** DATA EXCERPTS follows **
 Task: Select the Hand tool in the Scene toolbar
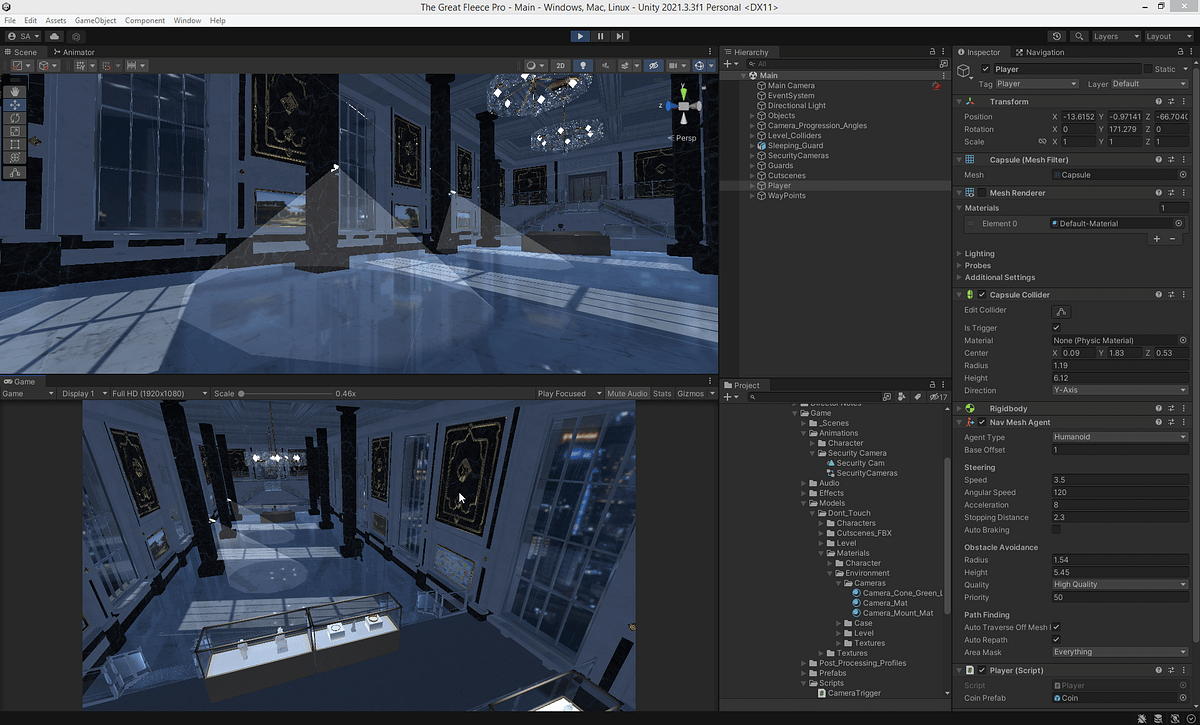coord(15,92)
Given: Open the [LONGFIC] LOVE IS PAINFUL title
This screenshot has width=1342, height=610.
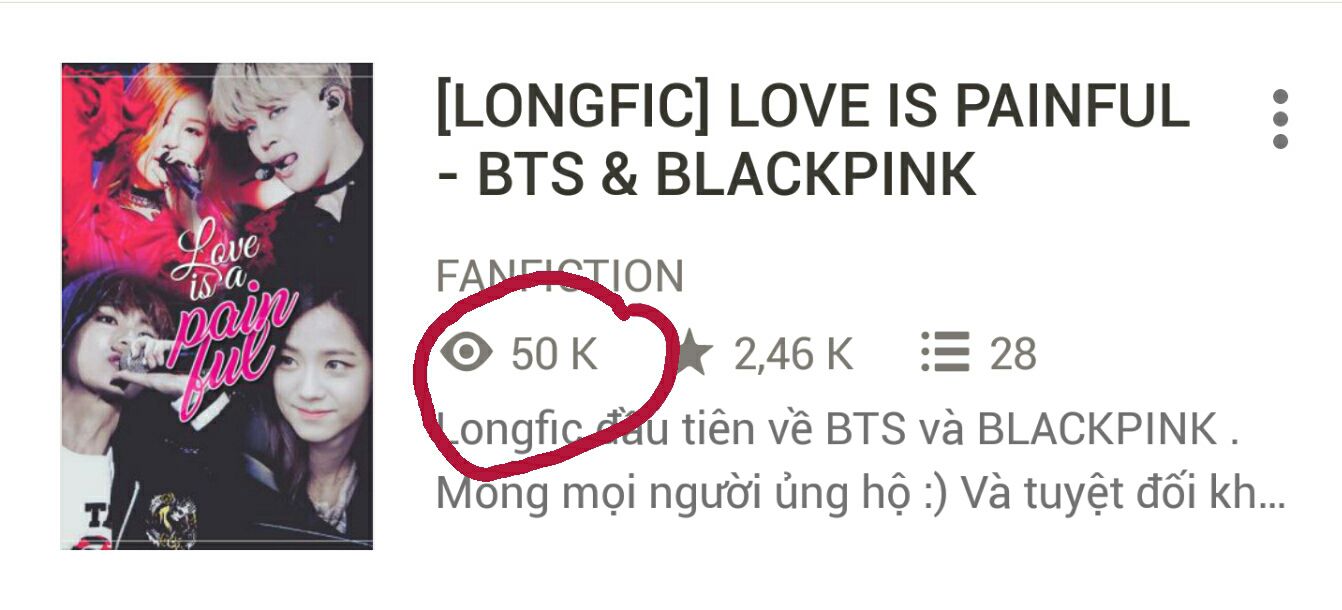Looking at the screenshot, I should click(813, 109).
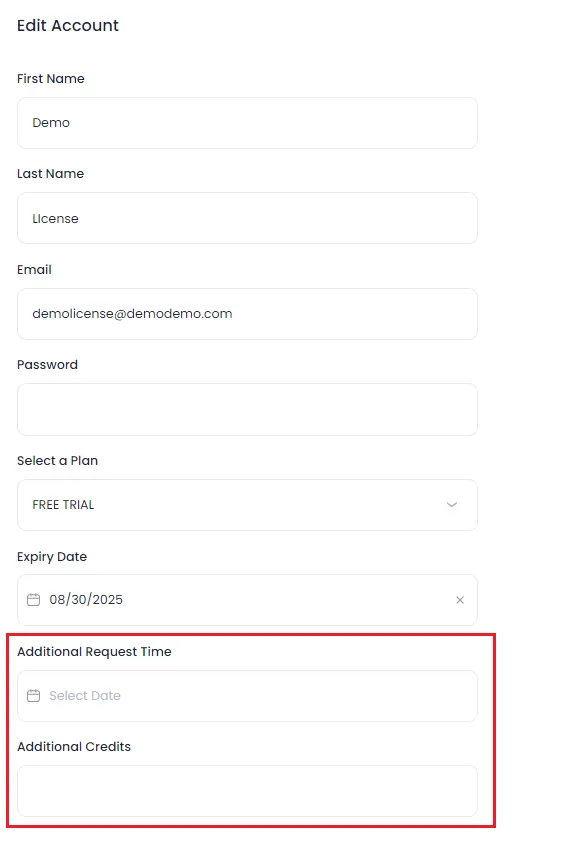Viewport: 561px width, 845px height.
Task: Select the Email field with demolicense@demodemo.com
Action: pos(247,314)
** End of DATA EXCERPTS **
** DATA EXCERPTS follows **
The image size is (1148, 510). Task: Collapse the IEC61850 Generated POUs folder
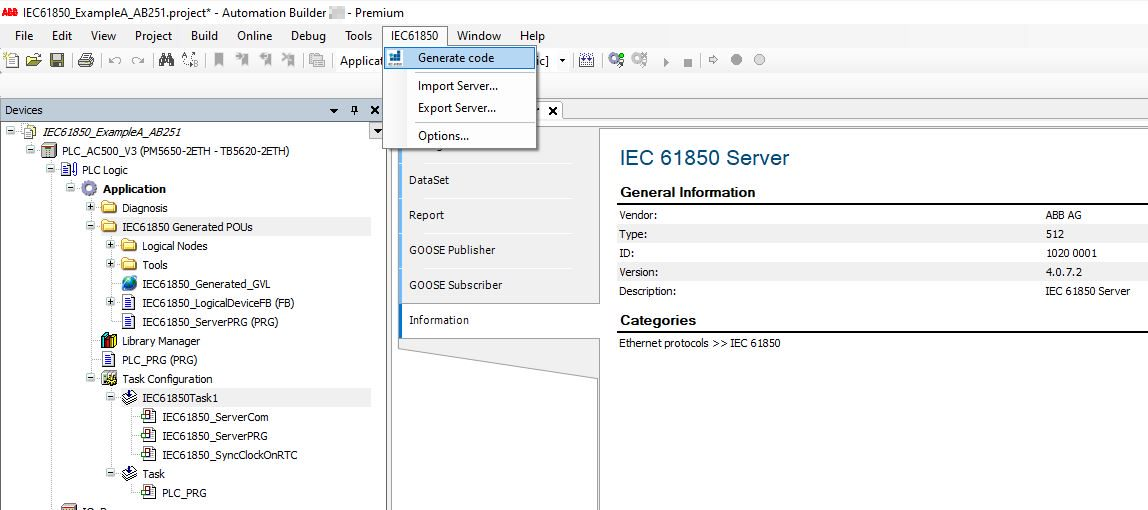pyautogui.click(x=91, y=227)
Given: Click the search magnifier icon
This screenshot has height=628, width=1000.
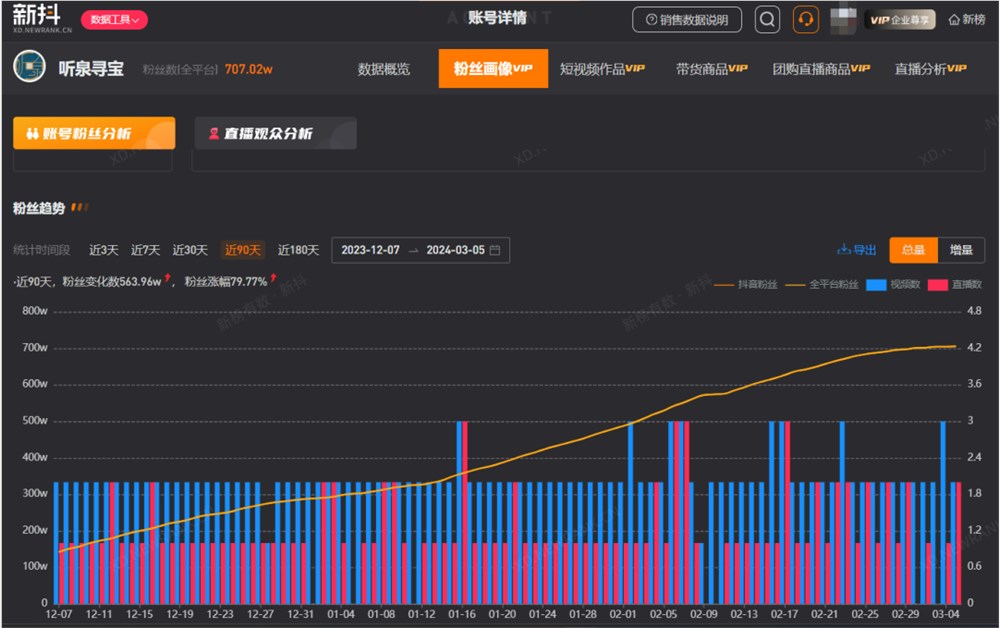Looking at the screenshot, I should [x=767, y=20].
** End of DATA EXCERPTS **
▶ **PROBLEM TO WORK ON**
Within the data above, how many lines include "Given"? The number alone is the answer.

▶ **ANSWER SECTION**
2